§ 課題の詳細: 被災地を訪れた気持ちを語る例会報告の文章を、最後の文の後から書き継いでください。

§ 読む文章:
★ ★ ★ ★ ★ ★ ★
2013年6月23日日曜日

2012.11.11例会 被災地へ出掛ける気持ち-立嶋滋樹さん 白政桂子さん

スピーカー 立嶋滋樹  画家 
 白政桂子  コピーライター
日時・場所 20121111日(日)大阪市立西区民センター第5会議室


(前書き)スピーカーのお二人は偶然同じころに被災地を訪問された。11月例会では訪問前後のお気持ちやご感想を話していただいた。

『震災後のこれからを考える』  立嶋滋樹(画家)

 当日はアトリエで制作中だった。ラジオをつけると「福島原発が電力を失って冷却不能の状態になっている」とニュースが流れた。エエッ、冷却できないということはそのあとはどうなるのか。なぜそこから先を言わないのか。そのことがずっと気持に引っかかっていました。その晩アメリカにいる同級生から「アメリカはもうメルトダウンが起こったということで次の対応に入っているよ」と教えられた。若しかすると故意に尻切れトンボにしているのじゃないかと思った。
★ ★ ★ ★ ★ ★ ★
データセットから取った行
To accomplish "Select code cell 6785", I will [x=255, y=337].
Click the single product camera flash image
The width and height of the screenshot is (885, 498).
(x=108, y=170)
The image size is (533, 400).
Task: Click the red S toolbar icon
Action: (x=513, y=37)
★ ★ ★ ★ ★ ★ ★
§ 解答例:
しかし同時に流れた津波の映像は強烈でした。母の出身地は熊野市新鹿町で、そこの地形は陸前高田にそっくりなのです。その浜辺で泳いだ子供のころ「誰かが津波が来たと言ったらあの丘まで全速力で走るのよ」と教えられました。海で育つ人にとっては当たり前のことでしょう。だが津波で町ごと切り取られるような光景はあまりにもショッキングでした。
それからしばらく絵が描けませんでした。このまま絵を描いていていいのだろうかとあれこれ考えました。例えば日本人は昔から災害とともに生きつづけ、復興し続けてきた。危機に陥った時でも優れたリーダシップが発揮されそれを乗り越えてきた。そういう自負心みたいなものが、日本で美術をしていく者の根底にあるべきだと思う。絵を描いているのはそれを肯定したいから描いているわけです。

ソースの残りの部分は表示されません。